[LISTA DE TAREFAS]:
A: Responda com base na reportagem sobre Corte Seco:
(i) Em quantas salas paulistanas o Fest Latino é exibido?
(ii) Por quantos anos Renato Tapajós se dedicou ao projeto Corte Seco?
(iii) Qual foi o orçamento do filme?
B: Segundo a reportagem sobre Corte Seco, de onde vêm as sessões de tortura que Renato Tapajós recria no filme? Explique em até duas frases.
C: Estenda a reportagem sobre Corte Seco, começando logo após a última frase.

[TEXTO FORNECIDO]:
----

Direitos humanos e tortura no Brasil
Festival exibe 114 produções de 16 países da América Latina em nove salas paulistanas; entre elas, Corte Seco, primeiro longa ficcional de Renato Tapajós, que registra cenas de “tortura explícita”
Maria do Rosário Caetano
Corte Seco, a primeira incursão no cinema ficcional do documentarista e escritor Renato Tapajós, tem tudo para ser o filme mais polêmico da safra brasileira selecionada para a nona edição do Fest Latino (Festival de Cinema Latino-Americano de São Paulo), que ocupa nove salas paulistanas, desta quinta, 24, até 30 deste mês.
Tapajós, autor do livro Em Câmara Lenta (1977) e do clássico documental Linha de Montagem (1982), conta que ouviu, nos últimos 13 anos dedicados ao projeto Corte Seco, comentários dos mais desanimadores.
O mais recorrente: “Quem iria se interessar por um filme que mostra jovens militantes sendo barbaramente torturados nos porões da ditadura militar brasileira?”.
O cineasta, que recria as intermináveis sessões de tortura sofridas por ele, quando, ao lado de outros militantes da Ala Vermelha, foi preso pela OBAN (Operação Bandeirantes), não se dobrou. Com reduzido orçamento (R$1,2 milhão) e atores desconhecidos do grande público, reconstituiu a história de cinco jovens militantes.

----

[DADOS DE ORIGEM]:

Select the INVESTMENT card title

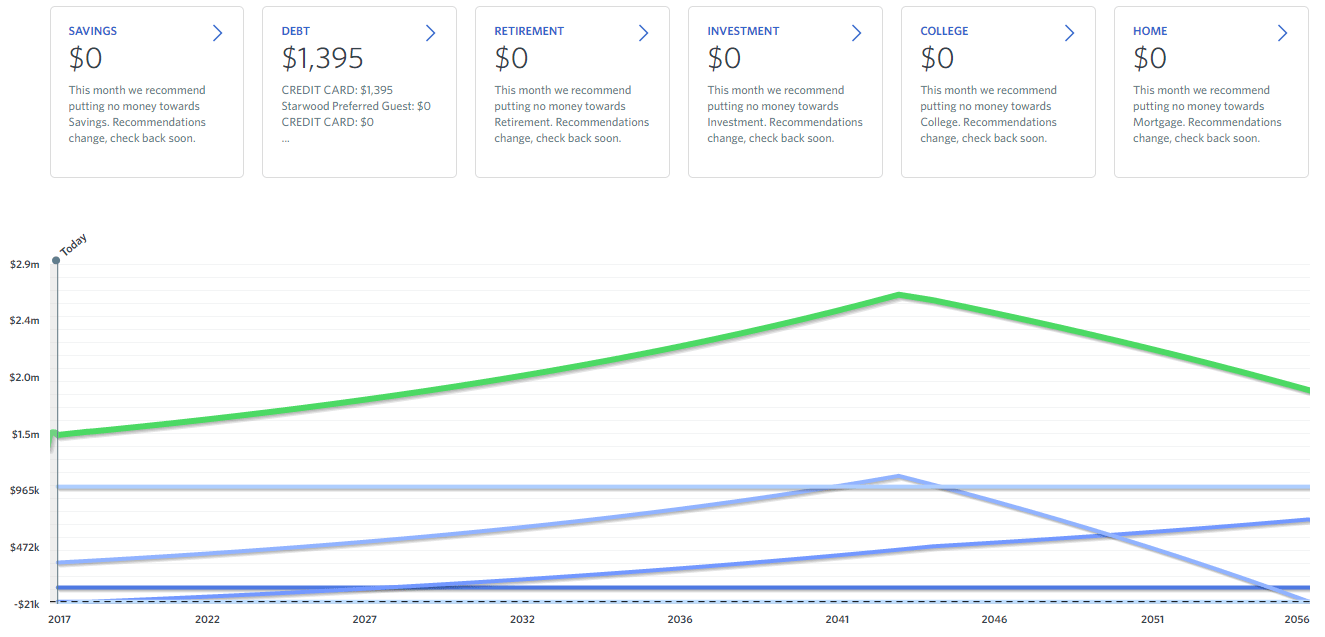[x=742, y=31]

----

[AS RESPOSTAS]:
A:
(i) Em nove salas.
(ii) Por 13 anos.
(iii) R$1,2 milhão.

B: As sessões recriadas são as que o próprio Tapajós sofreu. Ele as sofreu quando foi preso pela OBAN (Operação Bandeirantes), ao lado de outros militantes da Ala Vermelha.

C:
Gabriel Miziara interpreta Rodrigo Tavares da Silveira, alter ego de Renato Tapajós. Ao fornecer dados pessoais a um interrogador, Rodrigo conta que nasceu em 19 de outubro de 1943, em Manaus (Tapajós nasceu neste mesmo ano em Belém do Pará), mede 1.68m e pesa 59 quilos.
Um letreiro no início de Corte Seco avisa que tudo que se verá dali em diante é fato acontecido. Só os nomes de alguns personagens foram alterados. A trama começa no dia 31 de agosto de 1969, quando um grupo de jovens militantes invade uma emissora de rádio em Santo André, no ABC Paulista, e exige a troca da programação musical (um hit sertanejo) por um hino (A Internacional) e pela difusão de discurso que prega a vitória do socialismo e do comunismo. Os jovens são presos pela OBAN e começam as sessões de suplício físico.
Tortura explícita
Há corrente de peso na crítica cinematográfica brasileira que rejeita conceitualmente o uso explícito de cenas de tortura em filmes. Quando Batismo de Sangue, de Helvécio Ratton, foi lançado, a polêmica se alastrou. Muitos críticos tacharam trechos do filme de obscenos. Esta parcela da crítica tem no texto De l’Abjection (Da Abjeção), de Jacques Rivette, publicado em 1961, na revista Cahiers du Cinéma, uma de suas fontes de diálogo.
Ao analisar o filme Kapò, de Gillo Pontecorvo, lançado em 1960, Rivette indignou-se com sequência na qual se vê uma prisioneira de campo de concentração, interpretada por Emmanuelle Riva, caminhar em direção à cerca de arame eletrificado (rumo, portanto, ao suicídio).
O então jovem crítico, que faria carreira como um dos mais importantes cineastas da Nouvelle Vague, desprezava o filme de Pontecorvo e elogiava outra obra sobre campos de concentração nazista, o documentário Noite e Neblina (1955), de Alain Resnais.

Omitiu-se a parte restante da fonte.